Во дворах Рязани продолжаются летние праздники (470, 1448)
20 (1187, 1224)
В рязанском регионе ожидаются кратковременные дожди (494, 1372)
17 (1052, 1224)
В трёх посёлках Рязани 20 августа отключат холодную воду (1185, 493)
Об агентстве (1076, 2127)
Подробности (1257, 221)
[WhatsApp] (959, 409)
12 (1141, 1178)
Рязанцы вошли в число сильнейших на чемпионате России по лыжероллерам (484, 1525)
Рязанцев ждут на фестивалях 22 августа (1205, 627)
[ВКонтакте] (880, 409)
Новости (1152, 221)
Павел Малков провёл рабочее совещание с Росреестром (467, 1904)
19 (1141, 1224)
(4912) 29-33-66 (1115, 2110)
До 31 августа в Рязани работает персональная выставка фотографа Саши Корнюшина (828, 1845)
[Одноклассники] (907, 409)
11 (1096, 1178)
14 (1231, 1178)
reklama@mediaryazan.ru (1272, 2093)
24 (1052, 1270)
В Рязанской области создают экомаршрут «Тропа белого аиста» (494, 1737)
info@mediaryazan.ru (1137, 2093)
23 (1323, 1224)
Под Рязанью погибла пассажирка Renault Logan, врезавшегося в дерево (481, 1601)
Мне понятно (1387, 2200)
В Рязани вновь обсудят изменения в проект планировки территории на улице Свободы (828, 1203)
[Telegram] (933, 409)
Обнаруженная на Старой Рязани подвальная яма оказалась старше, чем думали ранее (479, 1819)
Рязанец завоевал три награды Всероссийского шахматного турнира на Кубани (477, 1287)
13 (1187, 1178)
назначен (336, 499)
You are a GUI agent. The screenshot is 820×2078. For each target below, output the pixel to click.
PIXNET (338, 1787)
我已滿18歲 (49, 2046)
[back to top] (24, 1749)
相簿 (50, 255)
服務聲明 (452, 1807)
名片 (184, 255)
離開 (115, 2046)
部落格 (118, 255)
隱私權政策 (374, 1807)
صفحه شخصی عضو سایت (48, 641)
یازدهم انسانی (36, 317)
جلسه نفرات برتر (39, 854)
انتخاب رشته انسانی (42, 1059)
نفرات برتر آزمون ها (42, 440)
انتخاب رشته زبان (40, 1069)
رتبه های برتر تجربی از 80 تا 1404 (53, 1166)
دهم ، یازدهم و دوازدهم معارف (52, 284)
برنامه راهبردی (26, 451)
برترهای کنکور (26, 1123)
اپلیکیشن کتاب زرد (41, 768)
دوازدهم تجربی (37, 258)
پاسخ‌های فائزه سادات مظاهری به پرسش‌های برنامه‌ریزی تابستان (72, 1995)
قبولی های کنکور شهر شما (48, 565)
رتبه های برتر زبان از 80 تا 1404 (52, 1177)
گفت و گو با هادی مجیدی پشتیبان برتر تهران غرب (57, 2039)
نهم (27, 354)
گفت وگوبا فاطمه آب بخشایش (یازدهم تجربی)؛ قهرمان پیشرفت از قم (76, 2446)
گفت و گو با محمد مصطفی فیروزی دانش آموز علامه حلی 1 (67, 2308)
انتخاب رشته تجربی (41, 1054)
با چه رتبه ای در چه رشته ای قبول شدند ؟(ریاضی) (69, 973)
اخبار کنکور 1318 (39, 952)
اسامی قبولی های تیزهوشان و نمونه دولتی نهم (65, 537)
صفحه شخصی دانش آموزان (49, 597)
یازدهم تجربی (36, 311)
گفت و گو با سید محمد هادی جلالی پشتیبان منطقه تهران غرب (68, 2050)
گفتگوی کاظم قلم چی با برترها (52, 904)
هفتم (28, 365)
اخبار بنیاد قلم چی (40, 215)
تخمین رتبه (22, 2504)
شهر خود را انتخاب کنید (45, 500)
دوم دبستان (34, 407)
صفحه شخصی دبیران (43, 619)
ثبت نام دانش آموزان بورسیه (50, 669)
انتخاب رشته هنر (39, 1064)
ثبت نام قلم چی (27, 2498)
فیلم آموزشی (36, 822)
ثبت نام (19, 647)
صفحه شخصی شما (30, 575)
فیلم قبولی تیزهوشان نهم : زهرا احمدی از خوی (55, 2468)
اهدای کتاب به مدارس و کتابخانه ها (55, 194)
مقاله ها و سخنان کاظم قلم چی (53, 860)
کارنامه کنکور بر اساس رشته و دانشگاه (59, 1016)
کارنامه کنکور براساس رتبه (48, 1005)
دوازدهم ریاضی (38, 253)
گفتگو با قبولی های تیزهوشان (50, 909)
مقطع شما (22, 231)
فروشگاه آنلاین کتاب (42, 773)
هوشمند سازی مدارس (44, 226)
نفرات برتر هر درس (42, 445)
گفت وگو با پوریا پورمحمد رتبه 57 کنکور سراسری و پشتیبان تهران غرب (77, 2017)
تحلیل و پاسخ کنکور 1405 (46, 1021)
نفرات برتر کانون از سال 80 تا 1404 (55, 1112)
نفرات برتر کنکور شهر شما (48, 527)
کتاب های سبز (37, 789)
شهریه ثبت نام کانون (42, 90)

======

#### The task
Using the data above, print exactly the lines from the line that contains "صفحه شخصی دبیران (43, 619)" through the line that contains "فروشگاه آنلاین کتاب (42, 773)", with both included.

#### Written answer
صفحه شخصی دبیران (43, 619)
ثبت نام دانش آموزان بورسیه (50, 669)
انتخاب رشته هنر (39, 1064)
ثبت نام قلم چی (27, 2498)
فیلم آموزشی (36, 822)
ثبت نام (19, 647)
صفحه شخصی شما (30, 575)
فیلم قبولی تیزهوشان نهم : زهرا احمدی از خوی (55, 2468)
اهدای کتاب به مدارس و کتابخانه ها (55, 194)
مقاله ها و سخنان کاظم قلم چی (53, 860)
کارنامه کنکور بر اساس رشته و دانشگاه (59, 1016)
کارنامه کنکور براساس رتبه (48, 1005)
دوازدهم ریاضی (38, 253)
گفتگو با قبولی های تیزهوشان (50, 909)
مقطع شما (22, 231)
فروشگاه آنلاین کتاب (42, 773)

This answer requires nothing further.